CLaw presents a comprehensive empirical analysis of ten contemporary LLMs on knowledge recall and reasoning.

Statutory Recall:
- Article-level: Best model (Doubao-1.5-Pro) achieves $58.8\%$ , but only $20-30\%$ at paragraph-level, and under $20\%$ at subparagraph level.
- Model Trends: DeepSeek-R1 surpasses others in fine-grained localization, highlighting variation in structure-aware retrieval.
- Failure Modes: Common errors include fabricating statutory text, incorrect version retrieval, and blanket refusals (“I cannot access…”).
Content Recall:
- Doubao-1.5-Pro achieves BERTScore F1 $=0.808$ , BLEU $=0.451$ (nearly twice the runner-up); global models like GPT-4o lag (BLEU $=0.018$ ).
- Global models sometimes paraphrase reasonably (BERTScore $≈0.59$ ) but do not reproduce statutes verbatim.
Reasoning Scores:
- Gemini-2.5-Pro leads ($84.77$), DeepSeek-R1 ($83.30$), with highest scores on reasoning and knowledge.
- Pearson $r$ between recall accuracy and reasoning is $0.61$ (article), $0.70$ (paragraph), $0.68$ (subparagraph): high retrieval accuracy correlates with, but does not guarantee, better reasoning.
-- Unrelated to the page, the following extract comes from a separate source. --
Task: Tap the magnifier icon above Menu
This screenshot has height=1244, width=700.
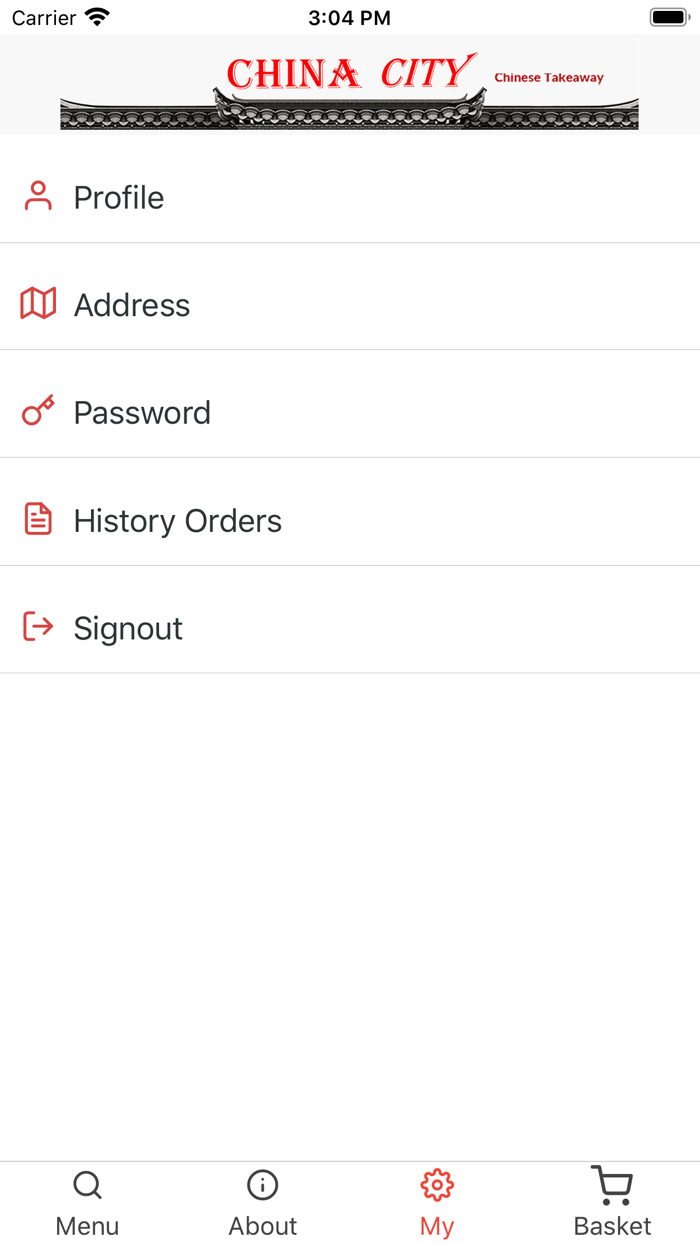Action: [87, 1186]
The following table presents representative mean scores (Gemini-judge rating):

Model	Overall	Reasoning	Knowledge	Structure	Clarity	Concise
o1	54.87	8.90	9.81	14.26	14.93	18.56
GPT-4o	65.81	11.37	13.55	16.45	17.30	19.72
Gemini-2.5-Pro	84.77	19.00	18.48	19.95	19.70	19.50

Accurate statutory recall is a significant but not sufficient condition for excellent legal reasoning (Xu et al., 25 Sep 2025).
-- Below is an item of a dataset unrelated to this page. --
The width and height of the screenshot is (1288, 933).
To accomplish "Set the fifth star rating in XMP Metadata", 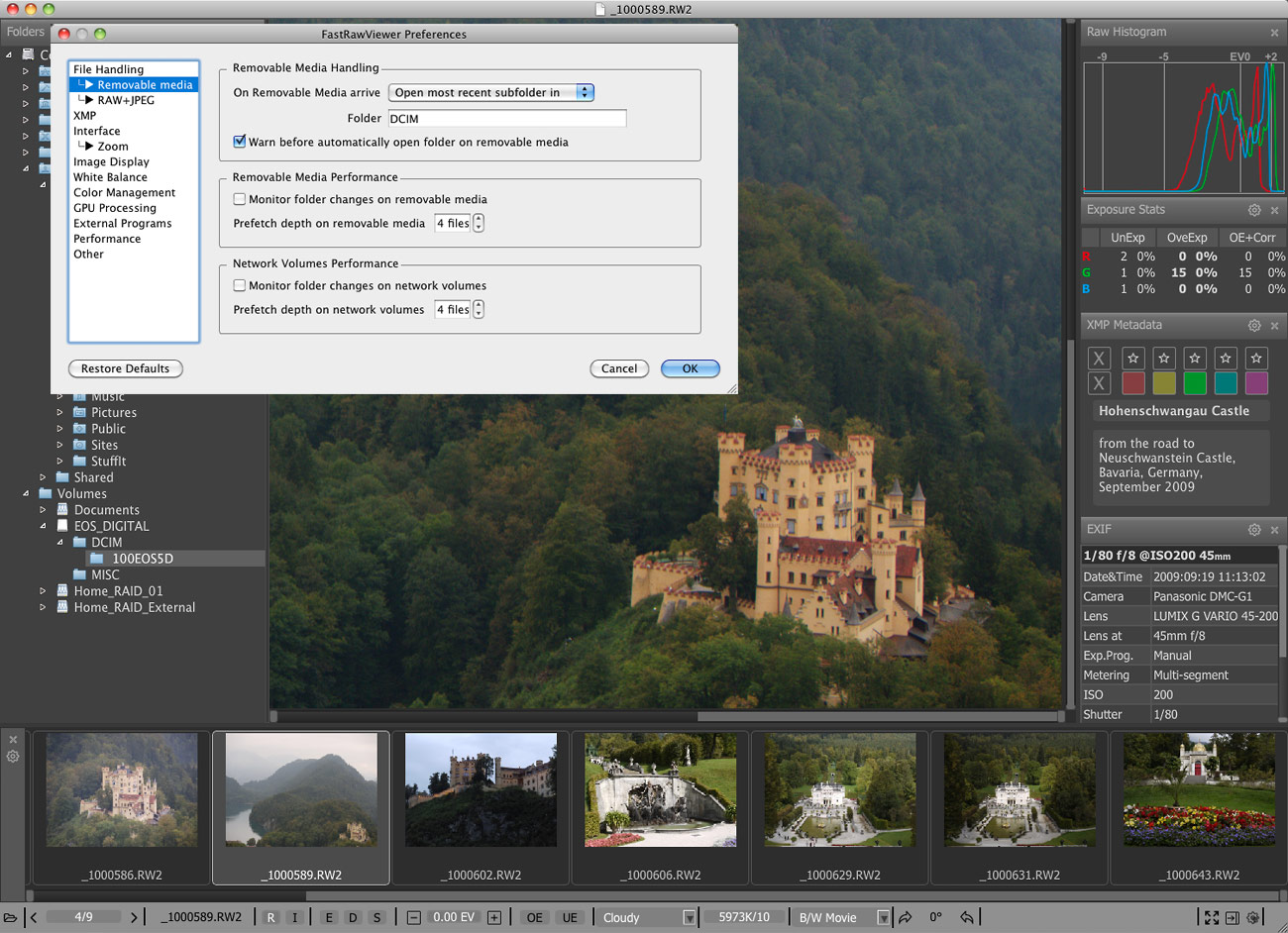I will pos(1256,359).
5. Failure Analysis and Recommendations

Analysis of error patterns shows the principal failure modes for LLMs:

Citations: Hallucination of provisions, outdated or mis-numbered statute references.
Incomplete Application: Correct statutory retrieval without adequate linkage to case facts.
Logical Structure: Superficial analogizing, lack of major/minor premise elaboration, and gaps in legal argumentation.
Statutory Evolution: LLMs struggle with legislative changes, yielding outdated or mismatched responses where precise version tracking is essential.

Recommendations for improvement include:

Supervised Fine-Tuning (SFT): Incorporate the full fine-grained CLaw corpus to enable granular structural mastery.
Retrieval-Augmented Generation (RAG): Introduce citation verification and temporal control in prompt design and inference.
Pretraining Objectives: Emphasize document structure encoding and dynamic version tracking in model objectives.
Advanced Evaluation: Move beyond single-issue cases to drafting, predictive judgments, and complex disputation scenarios to measure real-world efficacy.
Source Vetting in RAG: Improve statutory source filtering and credibility assessments to minimize hallucinations and version mismatches.

A plausible implication is that without robust retrieval and up-to-date statute modeling, even SOTA LLMs will remain unreliable in domains with critical temporal and document structure constraints (Xu et al., 25 Sep 2025).

6. Impact, Limitations, and Future Directions

CLaw establishes a new empirical foundation for LLM research in legal reasoning, but exposes systemic weaknesses in general-purpose models:

Impact: Provides a powerful open dataset (64,849 entries, 254 annotated cases) for evaluating statutory retrieval and legal reasoning, spurring further research in domain-specific LLM adaptation.
Limitations: Statute recall remains substantially below legal practice requirements, especially at subparagraph fidelity. Systematic handling of statutory evolution, multi-issue reasoning, and nuanced drafting tasks is unaddressed.
Future Work: Recommended directions include closed-loop RAG with version grounding, semi-automatic expansion to other legal systems, curriculum learning on complex legal arguments, and evaluation on predictive and multi-step legal analysis.

CLaw defines a rigorous, reproducible, and evolving standard for evaluating and improving LLMs within high-stakes, structure-rich professional domains such as law (Xu et al., 25 Sep 2025).